Furthermore, design wise, I don’t believe it complicates implementations much necessarily, but of course that depends on implementation aspects. Think of a BIP324 connection as having a few states it progresses through:
- Sending/receiving public key
- Sending/receiving garbage + garbage terminator
- Sending/receiving packets
During the 3rd state, all communication is done in the form of packets using the keys negotiated before, decoys and all. The first (non-decoy) packet(s) negotiate the version, and everything after is treated as application layer. I think this makes sense, as version negotiation needs something packet-like anyway, so it might as well use the full packet interface anyway.
But it does add a bit of complexity to implementations
Certainly having support for decoy packets as a mechanism in general adds complexity to implementations which cannot be avoided if compatibility with the specification is desired. I don’t think having it additionally available during version negotiation adds much complexity on top.
given the lack of bounds on the decoy packets.
One cannot avoid supporting packets up to ~4M as that is how large application-layer BLOCK
messages are allowed to be. I believe the Bitcoin Core BIP324 implementation uses that as packet size limit for all packets, including decoys.

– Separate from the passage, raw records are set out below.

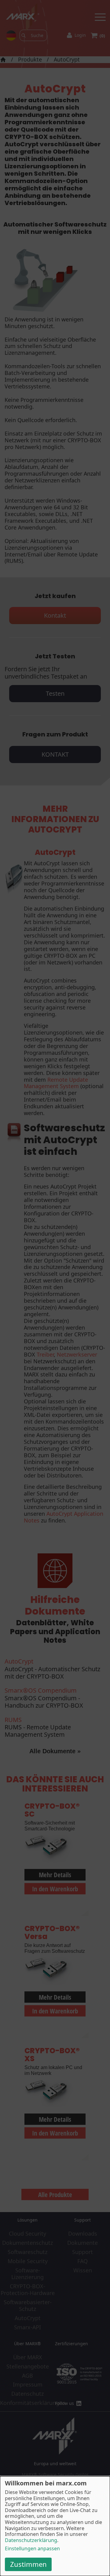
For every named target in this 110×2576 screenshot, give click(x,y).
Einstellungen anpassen (32, 2549)
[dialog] (55, 2526)
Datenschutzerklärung (31, 2540)
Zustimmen (28, 2564)
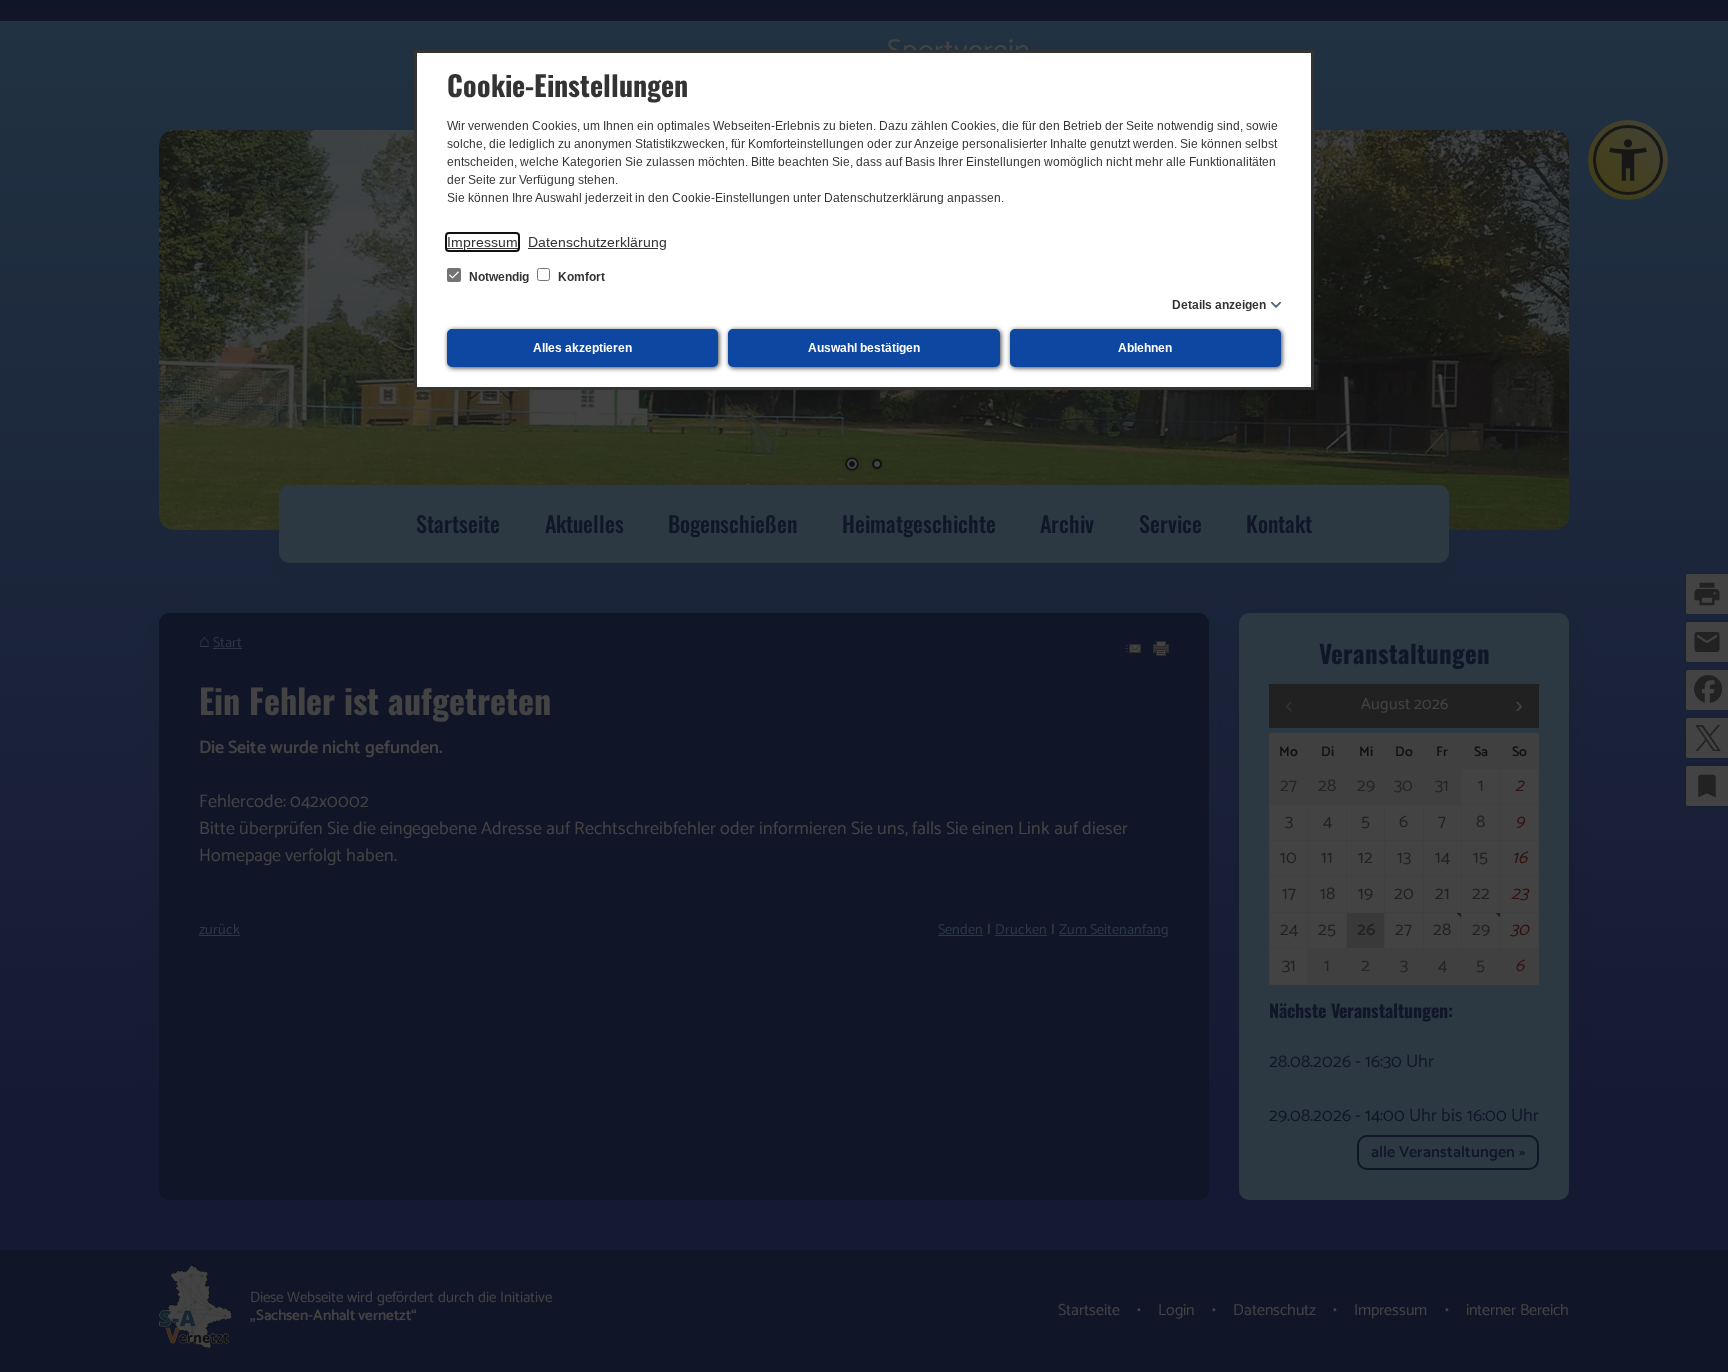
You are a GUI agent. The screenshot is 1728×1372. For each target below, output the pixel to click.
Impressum (482, 242)
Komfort (580, 277)
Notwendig (499, 277)
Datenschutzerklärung (597, 242)
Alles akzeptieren (582, 348)
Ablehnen (1145, 348)
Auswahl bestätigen (864, 348)
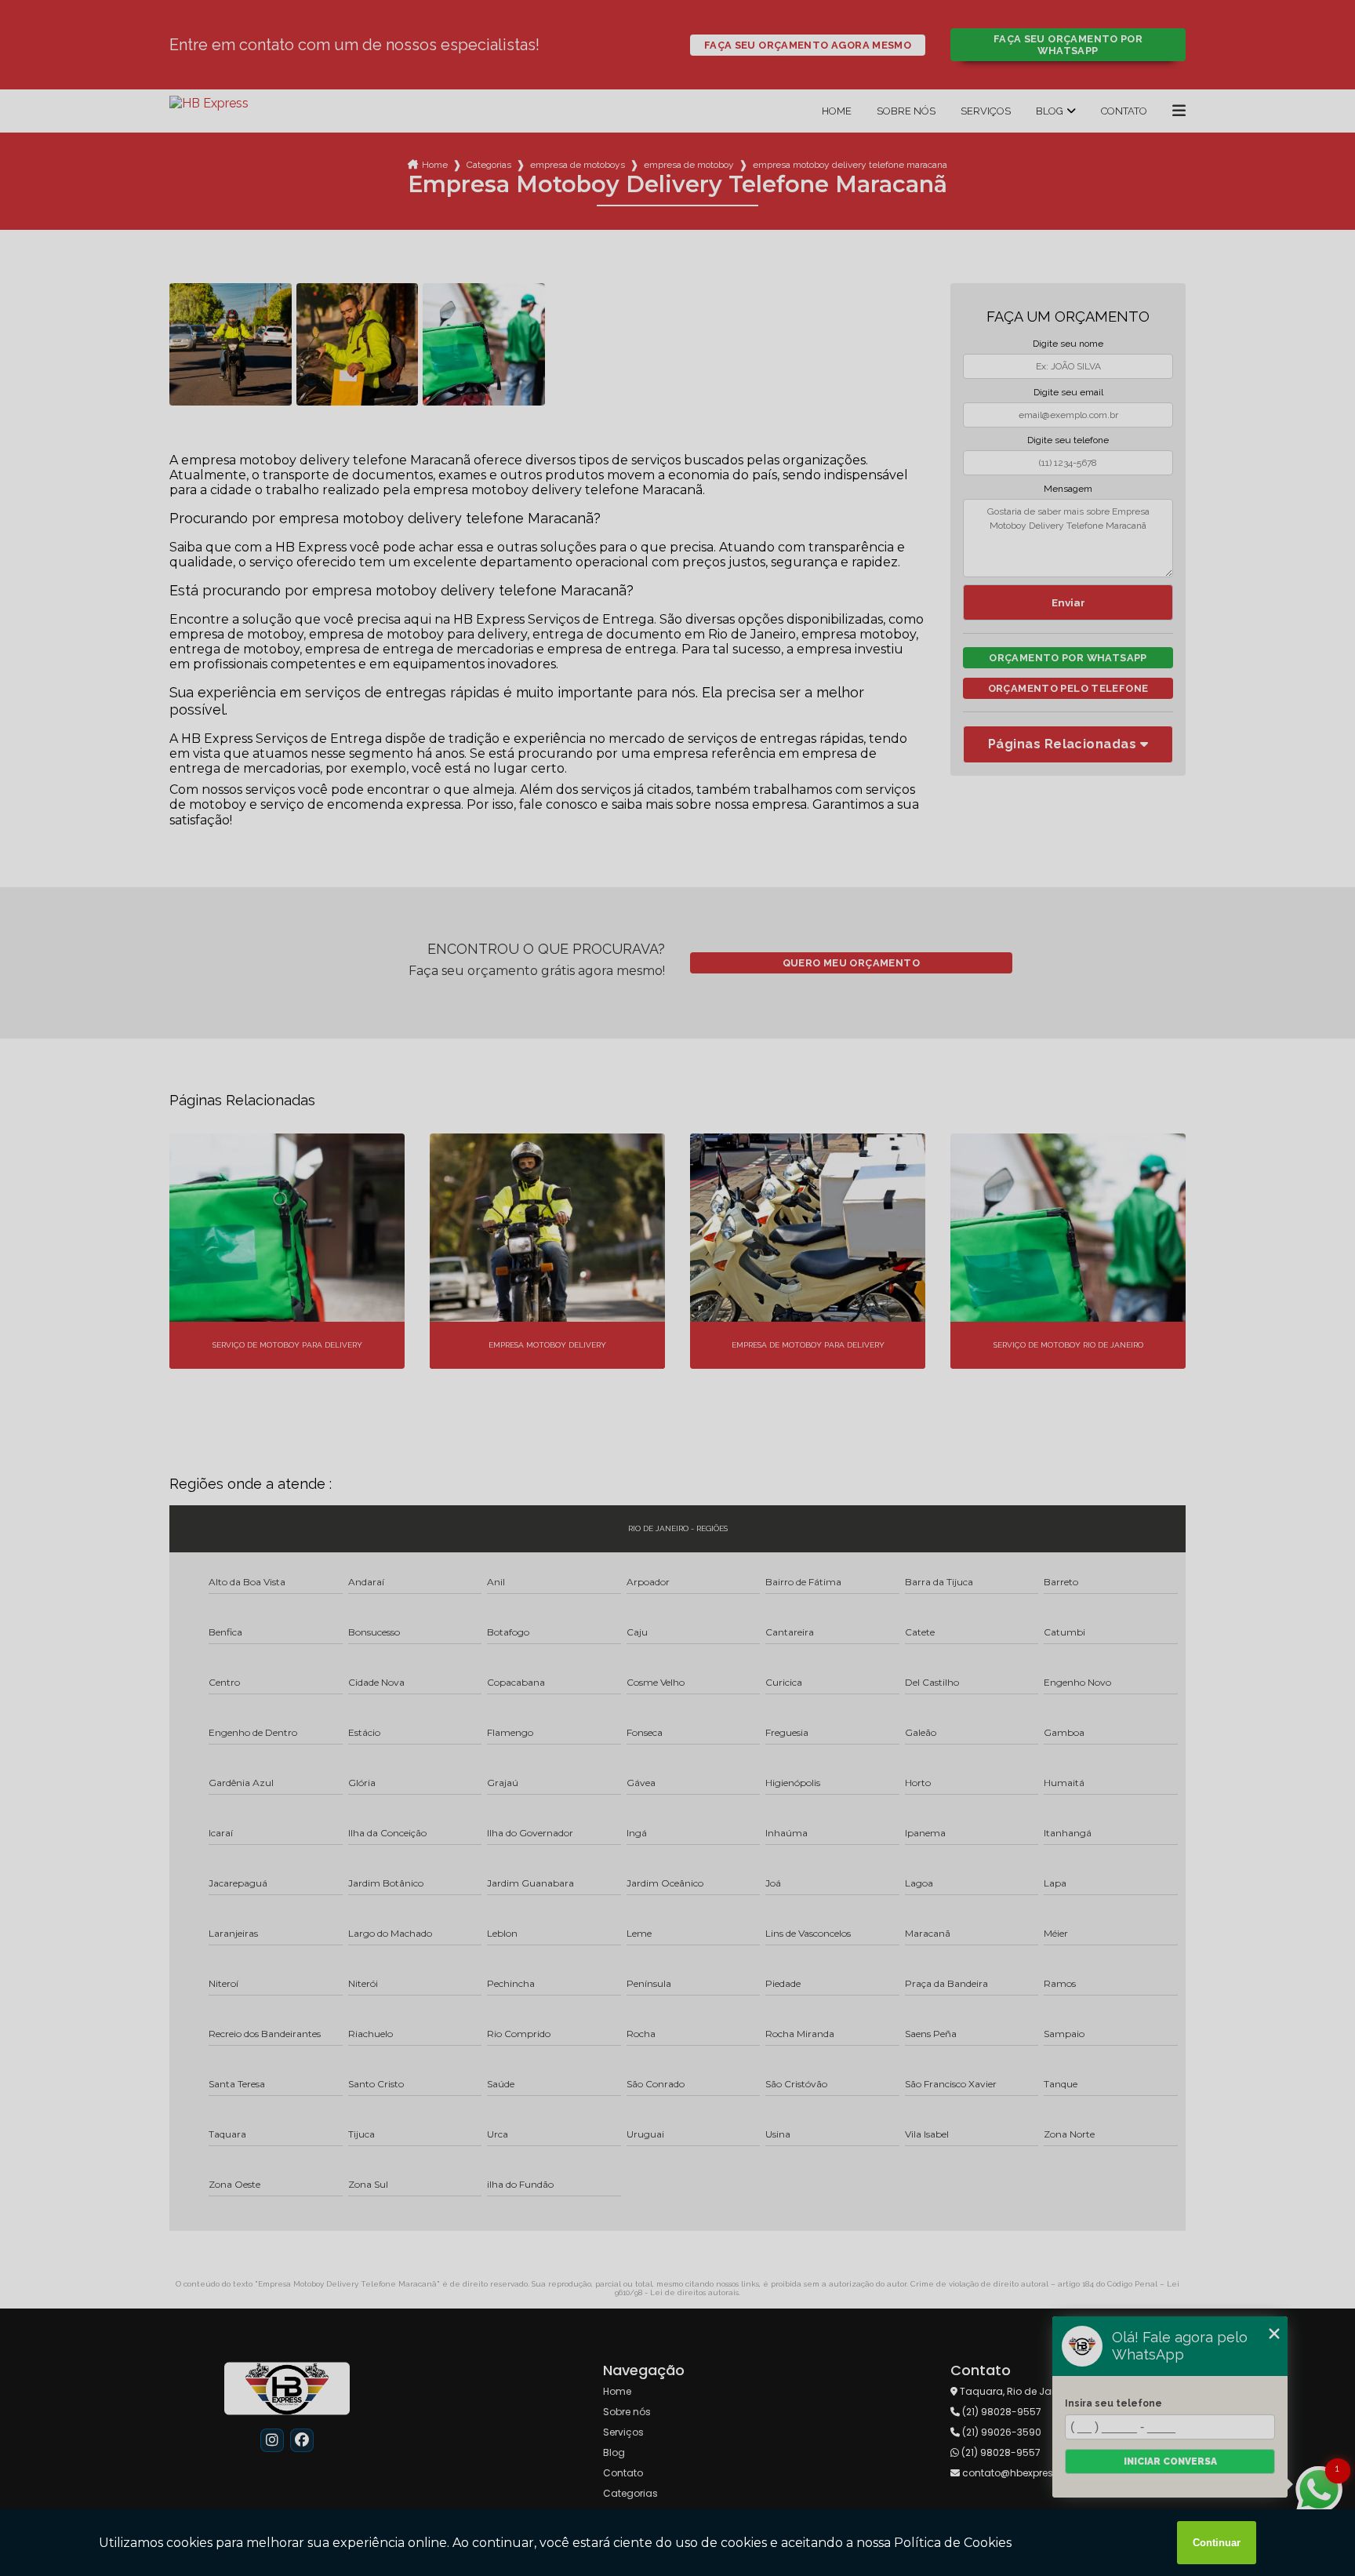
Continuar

I noticed Core has not supported sending decoy packets in the handshake since adding BIP324 support in v26.0, but is this a worthy feature of the protocol that will later be implemented?
It is not very high on my personal priority list, but I do plan to work at some point on adding support for sending decoys to the Bitcoin Core BIP324 implementation, in particular for transactions (whose relay sizes do reveal some information). It would be great if someone worked on this.
My guess is to guard against “known plaintext” attack
A known plaintext would permit an attacker to guess the key stream coming out of the used ChaCha20 cipher, though there are no known ways to exploit that to achieve anything useful (like decrypting other messages, or forging messages). This was not a specific consideration when designing BIP324 or its decoy packet mechanism, as far as I recall.
Disclaimer: I am a co-author of BIP324, and am likely biased about the design decisions we made in it.